[START OF DATA SHOWN]
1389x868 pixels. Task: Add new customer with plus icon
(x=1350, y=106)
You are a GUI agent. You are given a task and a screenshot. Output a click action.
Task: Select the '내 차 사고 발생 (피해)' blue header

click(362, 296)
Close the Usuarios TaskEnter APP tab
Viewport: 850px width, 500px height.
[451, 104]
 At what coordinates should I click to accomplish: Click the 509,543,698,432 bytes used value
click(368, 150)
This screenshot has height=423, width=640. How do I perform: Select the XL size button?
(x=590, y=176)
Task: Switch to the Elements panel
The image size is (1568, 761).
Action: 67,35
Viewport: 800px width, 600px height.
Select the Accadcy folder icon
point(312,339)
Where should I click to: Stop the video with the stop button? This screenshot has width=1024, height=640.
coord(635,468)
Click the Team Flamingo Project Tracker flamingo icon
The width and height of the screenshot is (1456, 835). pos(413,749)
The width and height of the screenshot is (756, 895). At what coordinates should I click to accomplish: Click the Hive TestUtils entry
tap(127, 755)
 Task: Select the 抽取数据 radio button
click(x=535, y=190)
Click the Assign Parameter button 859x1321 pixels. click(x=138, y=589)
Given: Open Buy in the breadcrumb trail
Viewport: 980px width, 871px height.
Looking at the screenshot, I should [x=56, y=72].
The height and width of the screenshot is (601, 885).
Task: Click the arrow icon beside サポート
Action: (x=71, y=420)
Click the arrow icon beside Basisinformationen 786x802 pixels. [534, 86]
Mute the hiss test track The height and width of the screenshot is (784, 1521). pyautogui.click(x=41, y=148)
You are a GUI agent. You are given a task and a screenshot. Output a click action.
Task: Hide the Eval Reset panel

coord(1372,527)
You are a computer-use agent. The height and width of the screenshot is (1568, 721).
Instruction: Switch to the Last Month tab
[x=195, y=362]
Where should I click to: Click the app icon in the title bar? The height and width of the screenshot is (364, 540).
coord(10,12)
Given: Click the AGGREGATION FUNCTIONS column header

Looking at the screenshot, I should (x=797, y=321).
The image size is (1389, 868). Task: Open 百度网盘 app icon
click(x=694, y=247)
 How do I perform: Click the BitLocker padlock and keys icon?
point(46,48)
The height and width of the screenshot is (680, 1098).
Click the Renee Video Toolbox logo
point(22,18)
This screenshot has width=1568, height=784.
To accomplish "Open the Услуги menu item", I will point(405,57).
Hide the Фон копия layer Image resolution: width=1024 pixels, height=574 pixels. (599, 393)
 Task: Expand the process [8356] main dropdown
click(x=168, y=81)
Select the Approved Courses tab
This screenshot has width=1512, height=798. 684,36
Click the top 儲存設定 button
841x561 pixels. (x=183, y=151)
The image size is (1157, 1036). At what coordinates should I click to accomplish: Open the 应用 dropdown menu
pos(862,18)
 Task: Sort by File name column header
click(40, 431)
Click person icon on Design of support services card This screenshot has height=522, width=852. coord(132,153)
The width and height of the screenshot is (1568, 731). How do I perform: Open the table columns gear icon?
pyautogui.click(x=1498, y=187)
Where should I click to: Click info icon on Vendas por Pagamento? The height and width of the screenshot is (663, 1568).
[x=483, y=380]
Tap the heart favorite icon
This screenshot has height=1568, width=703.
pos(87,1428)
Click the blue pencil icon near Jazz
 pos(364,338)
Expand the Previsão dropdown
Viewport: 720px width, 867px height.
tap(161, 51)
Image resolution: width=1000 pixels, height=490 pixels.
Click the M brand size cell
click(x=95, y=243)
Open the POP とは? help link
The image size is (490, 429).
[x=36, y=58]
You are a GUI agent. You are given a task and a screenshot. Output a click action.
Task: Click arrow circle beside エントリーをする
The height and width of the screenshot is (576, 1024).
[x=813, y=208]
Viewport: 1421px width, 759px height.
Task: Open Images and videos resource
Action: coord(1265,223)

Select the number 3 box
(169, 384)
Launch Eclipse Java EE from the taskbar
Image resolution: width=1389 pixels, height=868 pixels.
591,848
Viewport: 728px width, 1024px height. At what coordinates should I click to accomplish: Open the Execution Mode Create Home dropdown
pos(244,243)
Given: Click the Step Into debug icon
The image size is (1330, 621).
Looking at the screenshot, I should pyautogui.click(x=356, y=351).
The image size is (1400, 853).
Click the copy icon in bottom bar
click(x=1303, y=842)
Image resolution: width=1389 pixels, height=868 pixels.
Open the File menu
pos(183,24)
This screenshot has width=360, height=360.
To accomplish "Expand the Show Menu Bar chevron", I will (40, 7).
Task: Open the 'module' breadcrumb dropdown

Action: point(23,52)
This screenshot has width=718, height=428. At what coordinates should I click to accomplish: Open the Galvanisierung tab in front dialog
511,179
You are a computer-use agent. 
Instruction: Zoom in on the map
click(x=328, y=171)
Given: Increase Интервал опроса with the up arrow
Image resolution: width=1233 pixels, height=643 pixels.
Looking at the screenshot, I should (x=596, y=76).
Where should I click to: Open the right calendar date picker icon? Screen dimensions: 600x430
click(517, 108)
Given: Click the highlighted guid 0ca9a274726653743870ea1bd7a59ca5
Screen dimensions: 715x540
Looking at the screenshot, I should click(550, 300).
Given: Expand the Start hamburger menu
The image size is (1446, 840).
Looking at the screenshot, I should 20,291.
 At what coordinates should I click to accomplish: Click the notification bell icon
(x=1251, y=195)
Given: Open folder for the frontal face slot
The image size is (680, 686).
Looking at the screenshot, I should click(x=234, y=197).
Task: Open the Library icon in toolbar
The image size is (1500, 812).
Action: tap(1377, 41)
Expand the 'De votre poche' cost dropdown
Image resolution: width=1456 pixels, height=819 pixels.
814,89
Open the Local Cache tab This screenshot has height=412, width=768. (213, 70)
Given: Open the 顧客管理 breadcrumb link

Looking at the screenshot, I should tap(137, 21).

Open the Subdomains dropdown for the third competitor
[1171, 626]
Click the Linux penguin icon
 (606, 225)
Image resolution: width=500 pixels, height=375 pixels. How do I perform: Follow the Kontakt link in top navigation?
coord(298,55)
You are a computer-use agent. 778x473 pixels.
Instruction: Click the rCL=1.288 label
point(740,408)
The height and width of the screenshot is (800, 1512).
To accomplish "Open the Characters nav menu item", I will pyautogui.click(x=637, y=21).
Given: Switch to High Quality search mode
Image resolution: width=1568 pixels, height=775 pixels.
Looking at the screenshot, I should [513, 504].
[END OF DATA SHOWN]
--- AIM OF THE EXERCISE ---
Reproduce the records word for word, beginning with the first line and continuing through the line containing "[x=195, y=362]".

--- ANSWER TO THE TASK ---
1389x868 pixels. Task: Add new customer with plus icon
(x=1350, y=106)
You are a GUI agent. You are given a task and a screenshot. Output a click action.
Task: Select the '내 차 사고 발생 (피해)' blue header

click(362, 296)
Close the Usuarios TaskEnter APP tab
Viewport: 850px width, 500px height.
[451, 104]
 At what coordinates should I click to accomplish: Click the 509,543,698,432 bytes used value
click(368, 150)
This screenshot has height=423, width=640. How do I perform: Select the XL size button?
(x=590, y=176)
Task: Switch to the Elements panel
The image size is (1568, 761).
Action: 67,35
Viewport: 800px width, 600px height.
Select the Accadcy folder icon
point(312,339)
Where should I click to: Stop the video with the stop button? This screenshot has width=1024, height=640.
coord(635,468)
Click the Team Flamingo Project Tracker flamingo icon
The width and height of the screenshot is (1456, 835). pos(413,749)
The width and height of the screenshot is (756, 895). At what coordinates should I click to accomplish: Click the Hive TestUtils entry
tap(127, 755)
 Task: Select the 抽取数据 radio button
click(x=535, y=190)
Click the Assign Parameter button 859x1321 pixels. click(x=138, y=589)
Given: Open Buy in the breadcrumb trail
Viewport: 980px width, 871px height.
Looking at the screenshot, I should [x=56, y=72].
The height and width of the screenshot is (601, 885).
Task: Click the arrow icon beside サポート
Action: (x=71, y=420)
Click the arrow icon beside Basisinformationen 786x802 pixels. [534, 86]
Mute the hiss test track The height and width of the screenshot is (784, 1521). pyautogui.click(x=41, y=148)
You are a GUI agent. You are given a task and a screenshot. Output a click action.
Task: Hide the Eval Reset panel

coord(1372,527)
You are a computer-use agent. The height and width of the screenshot is (1568, 721).
Instruction: Switch to the Last Month tab
[x=195, y=362]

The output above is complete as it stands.